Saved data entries
== == ==

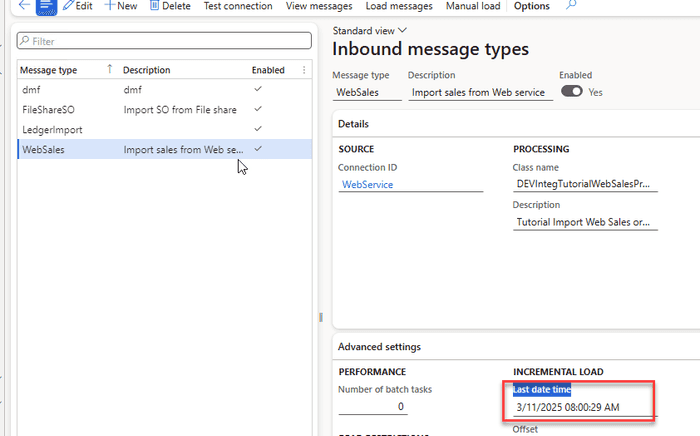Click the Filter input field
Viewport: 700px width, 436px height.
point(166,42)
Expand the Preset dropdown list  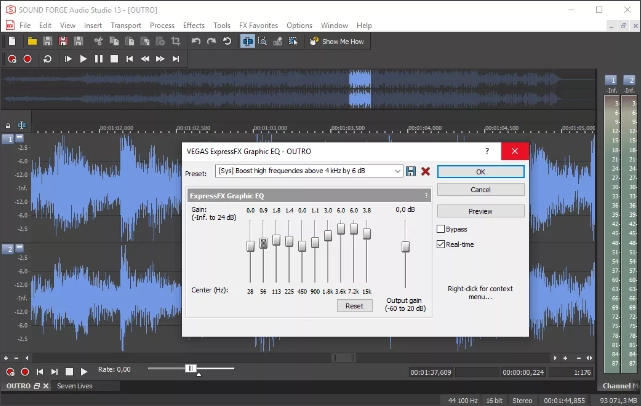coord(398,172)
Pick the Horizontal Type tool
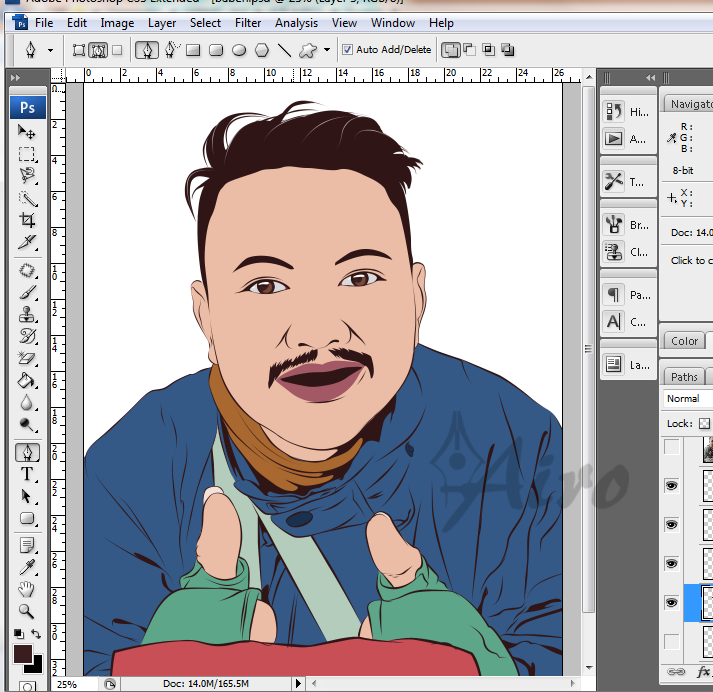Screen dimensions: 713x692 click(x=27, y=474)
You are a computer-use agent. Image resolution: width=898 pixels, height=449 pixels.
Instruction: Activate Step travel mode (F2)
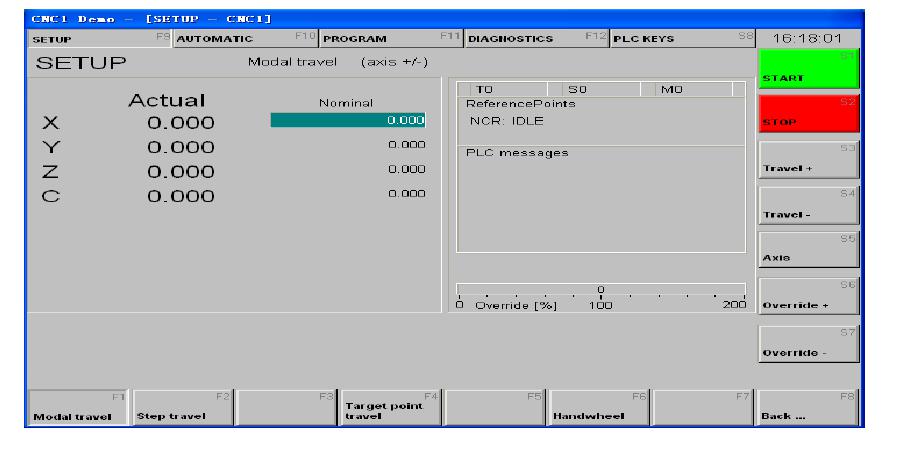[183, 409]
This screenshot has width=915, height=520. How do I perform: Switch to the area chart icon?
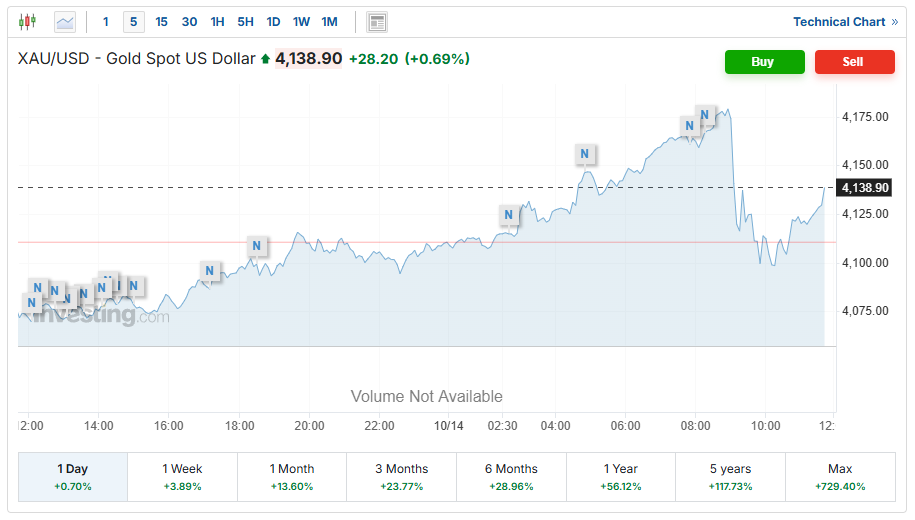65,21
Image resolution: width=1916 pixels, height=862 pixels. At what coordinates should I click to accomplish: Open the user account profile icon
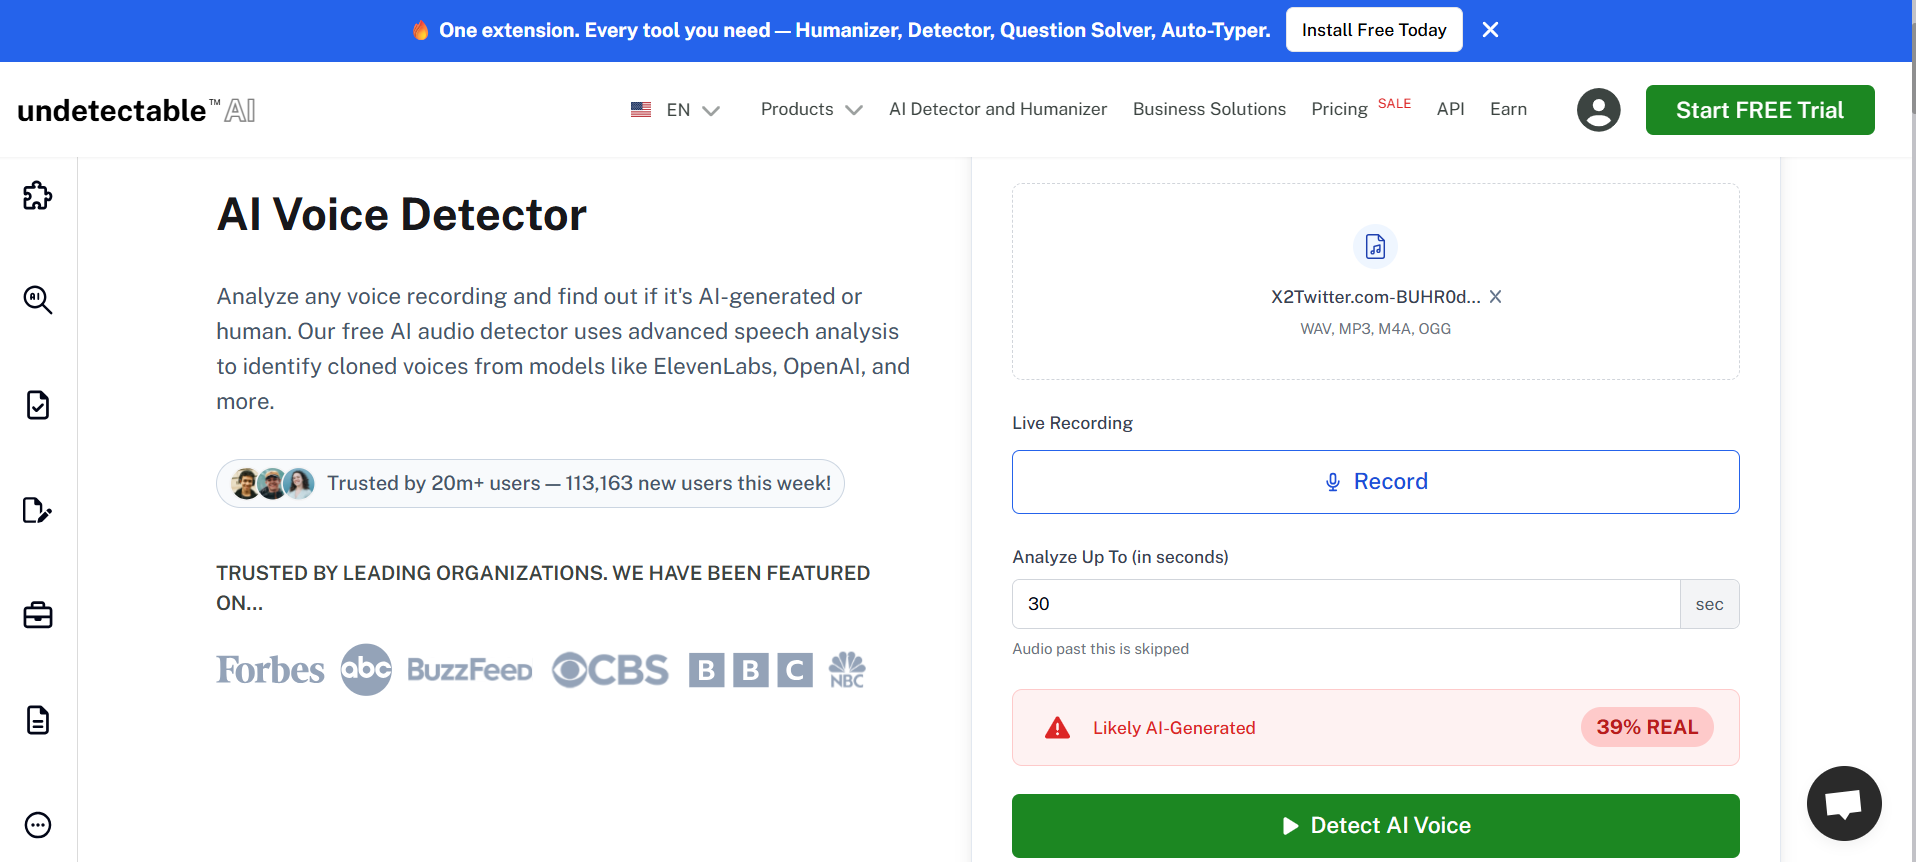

== == ==

## Problem details
The copy must start at the line containing "Instruction: Activate Step travel mode (F2)" and end at the last line of the data, matching each line exactly. It must hold no pictures.

## Exercise response
Instruction: Activate Step travel mode (F2)
[183, 409]
This screenshot has width=915, height=520. How do I perform: Switch to the area chart icon?
65,21
Image resolution: width=1916 pixels, height=862 pixels. At what coordinates should I click to accomplish: Open the user account profile icon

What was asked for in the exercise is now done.